GIVEN DATA:
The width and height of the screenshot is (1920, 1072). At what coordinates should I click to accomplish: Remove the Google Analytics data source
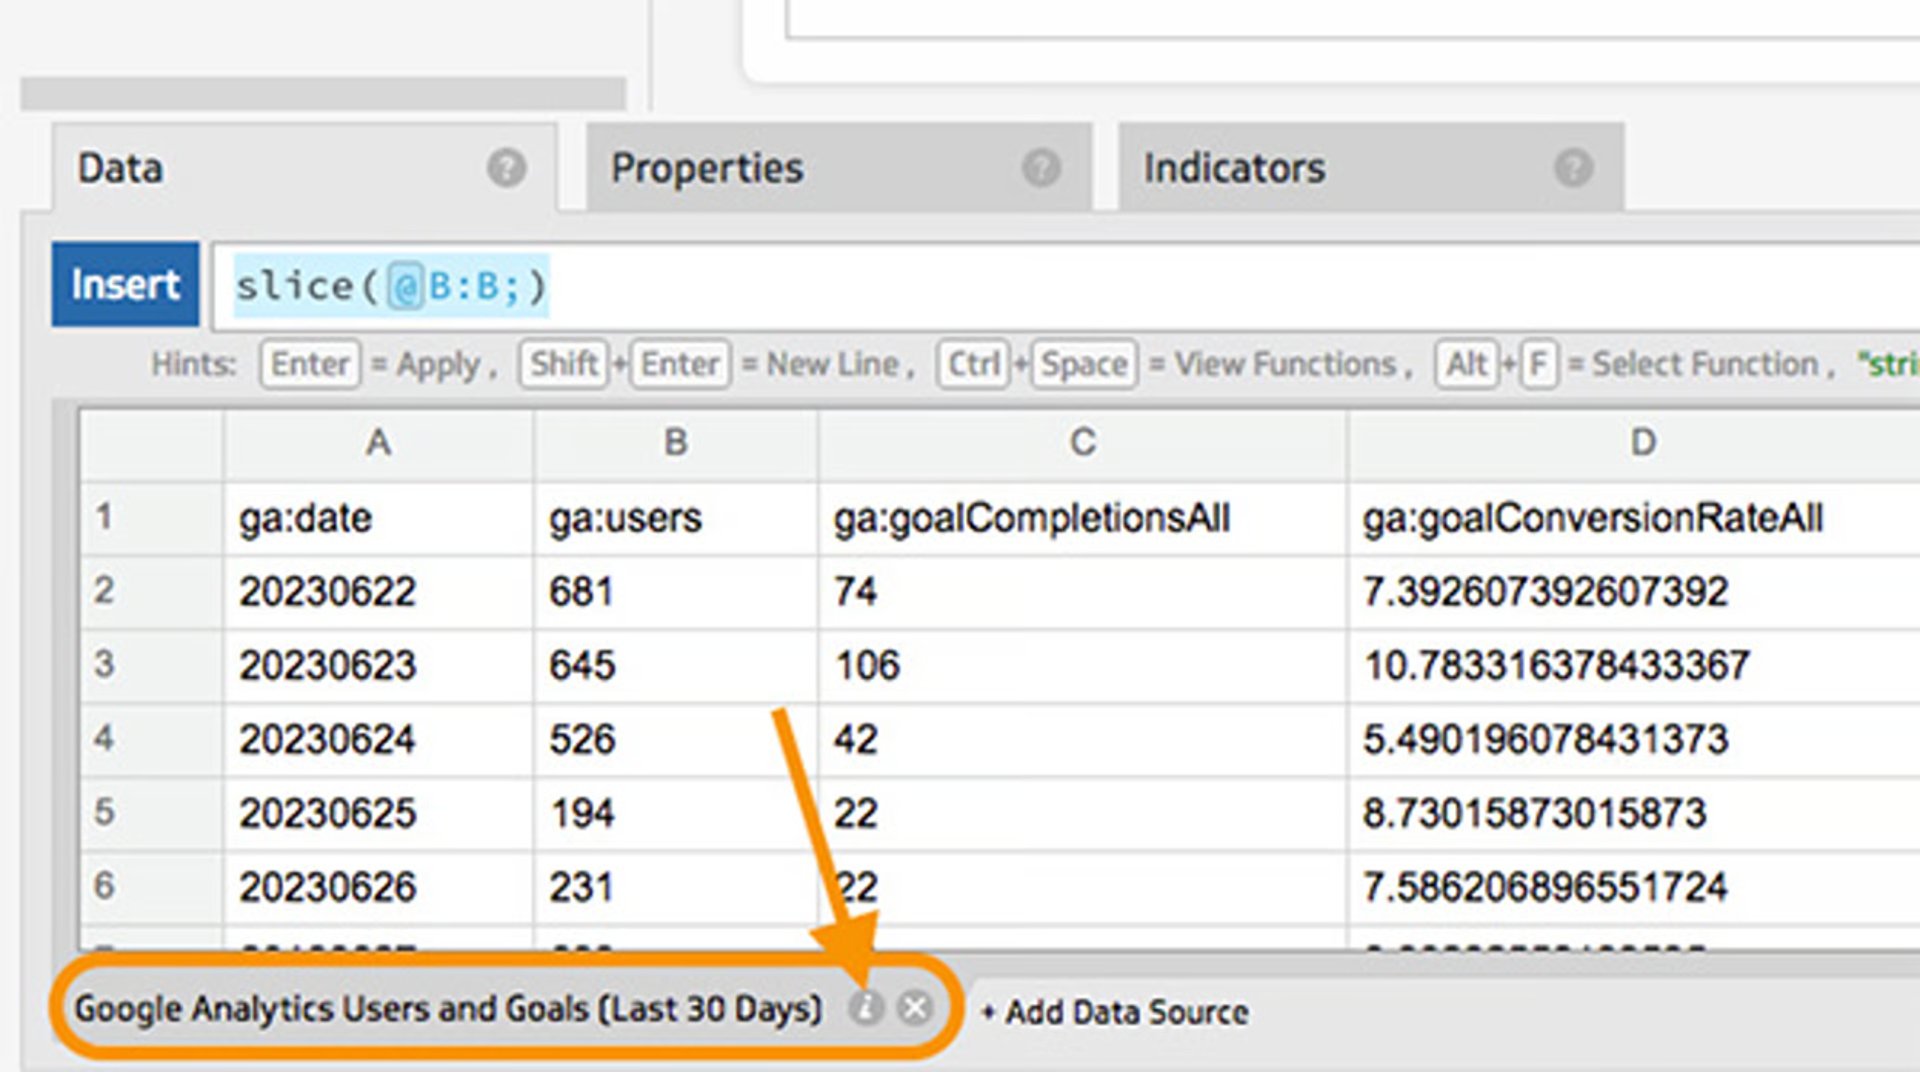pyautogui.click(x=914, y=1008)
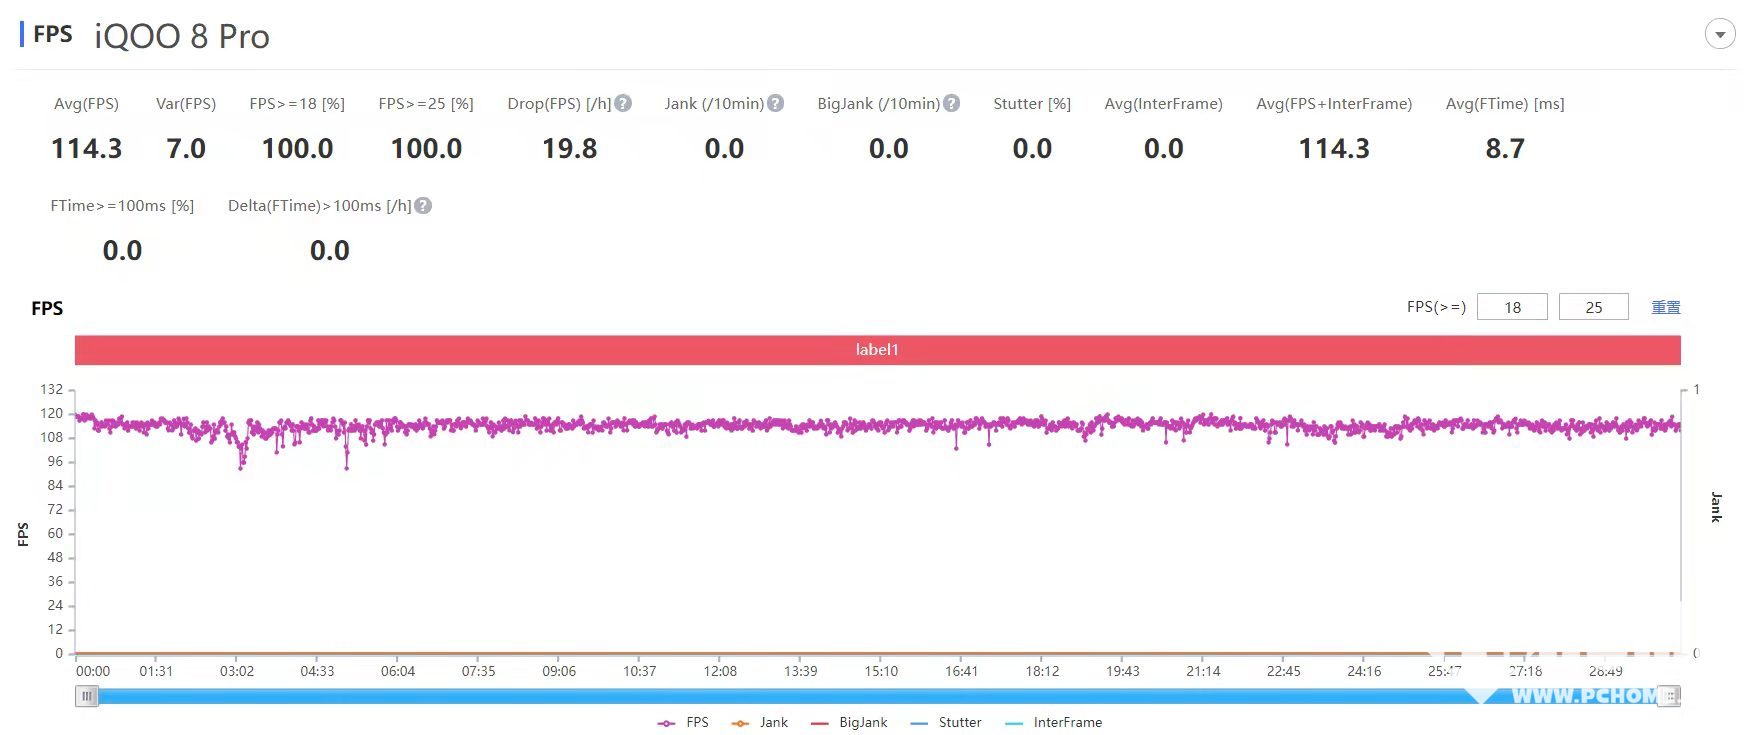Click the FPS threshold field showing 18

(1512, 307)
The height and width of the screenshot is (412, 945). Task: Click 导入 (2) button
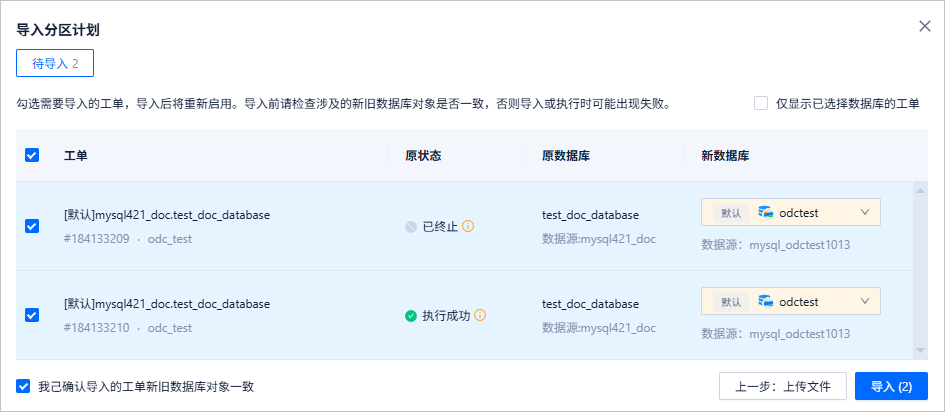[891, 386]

EXERCISE AIM: Output a faithful copy of the data, with each picture left out.

COMPLETED TASK:
The width and height of the screenshot is (1920, 1072). At what coordinates should I click to accomplish: Remove the Google Analytics data source
pyautogui.click(x=914, y=1008)
Click the FPS threshold field showing 18

(1512, 307)
The height and width of the screenshot is (412, 945). Task: Click 导入 (2) button
[891, 386]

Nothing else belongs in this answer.